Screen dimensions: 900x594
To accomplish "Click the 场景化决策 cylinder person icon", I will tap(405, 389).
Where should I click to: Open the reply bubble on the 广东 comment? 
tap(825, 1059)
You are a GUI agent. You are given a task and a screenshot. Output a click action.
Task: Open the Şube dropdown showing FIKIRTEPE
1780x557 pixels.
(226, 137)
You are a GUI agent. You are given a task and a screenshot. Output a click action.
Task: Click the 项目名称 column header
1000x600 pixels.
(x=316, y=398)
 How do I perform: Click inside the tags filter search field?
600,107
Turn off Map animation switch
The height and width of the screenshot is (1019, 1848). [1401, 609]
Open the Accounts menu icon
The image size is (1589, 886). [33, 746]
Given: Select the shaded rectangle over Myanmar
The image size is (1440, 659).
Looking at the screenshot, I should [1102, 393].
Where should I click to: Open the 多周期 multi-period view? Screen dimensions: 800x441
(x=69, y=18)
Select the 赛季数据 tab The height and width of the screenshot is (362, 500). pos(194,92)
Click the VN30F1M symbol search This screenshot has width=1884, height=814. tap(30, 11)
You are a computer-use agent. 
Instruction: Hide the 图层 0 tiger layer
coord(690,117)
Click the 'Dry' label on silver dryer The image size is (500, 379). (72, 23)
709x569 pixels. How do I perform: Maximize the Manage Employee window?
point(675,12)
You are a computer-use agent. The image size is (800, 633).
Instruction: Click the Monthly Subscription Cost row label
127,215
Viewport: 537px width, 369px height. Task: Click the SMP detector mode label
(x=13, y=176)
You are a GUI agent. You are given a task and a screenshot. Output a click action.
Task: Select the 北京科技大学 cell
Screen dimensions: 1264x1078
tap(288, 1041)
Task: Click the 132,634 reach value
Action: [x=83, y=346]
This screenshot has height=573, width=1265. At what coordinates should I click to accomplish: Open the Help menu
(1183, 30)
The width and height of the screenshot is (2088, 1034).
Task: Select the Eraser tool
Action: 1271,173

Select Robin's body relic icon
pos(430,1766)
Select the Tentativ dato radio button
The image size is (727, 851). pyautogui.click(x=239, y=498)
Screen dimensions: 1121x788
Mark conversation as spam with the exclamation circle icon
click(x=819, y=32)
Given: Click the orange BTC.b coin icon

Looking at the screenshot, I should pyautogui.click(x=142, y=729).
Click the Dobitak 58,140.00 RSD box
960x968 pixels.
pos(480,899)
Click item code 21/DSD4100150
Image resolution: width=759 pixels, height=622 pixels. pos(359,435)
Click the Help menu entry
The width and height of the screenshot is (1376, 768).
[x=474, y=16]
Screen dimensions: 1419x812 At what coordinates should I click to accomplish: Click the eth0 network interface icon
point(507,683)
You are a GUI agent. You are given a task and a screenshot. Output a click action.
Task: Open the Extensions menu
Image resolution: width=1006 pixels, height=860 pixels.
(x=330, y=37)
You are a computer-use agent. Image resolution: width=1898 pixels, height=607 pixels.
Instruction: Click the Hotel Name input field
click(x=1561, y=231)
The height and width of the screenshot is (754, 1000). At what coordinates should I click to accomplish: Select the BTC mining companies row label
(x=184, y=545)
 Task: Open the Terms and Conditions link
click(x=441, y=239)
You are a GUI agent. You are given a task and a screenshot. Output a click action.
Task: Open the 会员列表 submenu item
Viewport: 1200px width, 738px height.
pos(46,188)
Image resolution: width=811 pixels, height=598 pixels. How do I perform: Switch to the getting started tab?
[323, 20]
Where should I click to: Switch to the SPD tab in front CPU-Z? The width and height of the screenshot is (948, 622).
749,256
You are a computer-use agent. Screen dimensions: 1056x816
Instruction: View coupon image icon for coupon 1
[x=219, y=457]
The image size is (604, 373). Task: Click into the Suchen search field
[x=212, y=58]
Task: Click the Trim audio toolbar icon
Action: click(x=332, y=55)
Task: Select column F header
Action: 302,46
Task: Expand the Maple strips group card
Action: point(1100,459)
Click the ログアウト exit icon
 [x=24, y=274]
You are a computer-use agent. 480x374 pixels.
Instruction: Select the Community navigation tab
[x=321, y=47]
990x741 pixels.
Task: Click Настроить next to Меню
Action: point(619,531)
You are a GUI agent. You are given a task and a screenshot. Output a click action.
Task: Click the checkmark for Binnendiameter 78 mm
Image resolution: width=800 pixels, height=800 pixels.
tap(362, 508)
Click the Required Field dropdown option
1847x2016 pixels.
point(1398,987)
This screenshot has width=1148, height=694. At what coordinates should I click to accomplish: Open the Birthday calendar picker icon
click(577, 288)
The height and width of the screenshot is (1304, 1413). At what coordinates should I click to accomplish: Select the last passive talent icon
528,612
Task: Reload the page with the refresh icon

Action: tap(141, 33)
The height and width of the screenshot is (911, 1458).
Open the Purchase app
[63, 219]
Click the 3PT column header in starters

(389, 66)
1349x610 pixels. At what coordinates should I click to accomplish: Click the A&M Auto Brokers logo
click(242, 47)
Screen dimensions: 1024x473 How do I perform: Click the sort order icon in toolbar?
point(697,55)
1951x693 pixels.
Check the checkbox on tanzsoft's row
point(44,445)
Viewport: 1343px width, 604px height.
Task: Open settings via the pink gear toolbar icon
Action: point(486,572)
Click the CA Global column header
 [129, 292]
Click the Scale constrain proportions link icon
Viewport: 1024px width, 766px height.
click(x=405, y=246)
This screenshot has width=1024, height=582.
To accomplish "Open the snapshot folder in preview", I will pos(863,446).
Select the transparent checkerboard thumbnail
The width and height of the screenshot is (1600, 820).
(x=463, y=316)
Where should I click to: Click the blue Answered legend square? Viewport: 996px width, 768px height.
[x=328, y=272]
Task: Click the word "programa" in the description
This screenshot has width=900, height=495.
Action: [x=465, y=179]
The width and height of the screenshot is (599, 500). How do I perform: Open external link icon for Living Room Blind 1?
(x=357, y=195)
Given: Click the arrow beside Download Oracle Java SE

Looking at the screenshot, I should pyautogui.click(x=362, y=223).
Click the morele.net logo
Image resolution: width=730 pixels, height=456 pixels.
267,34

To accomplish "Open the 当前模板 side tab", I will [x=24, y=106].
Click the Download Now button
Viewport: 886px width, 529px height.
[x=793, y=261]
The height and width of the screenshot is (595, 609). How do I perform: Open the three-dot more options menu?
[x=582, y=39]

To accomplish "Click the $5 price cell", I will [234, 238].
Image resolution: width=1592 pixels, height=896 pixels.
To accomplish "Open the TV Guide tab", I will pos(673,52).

+++

Every line above with the string "cell" in it should be copied into the answer.

### Expected answer
Task: Select the 北京科技大学 cell
To accomplish "Click the $5 price cell", I will [234, 238].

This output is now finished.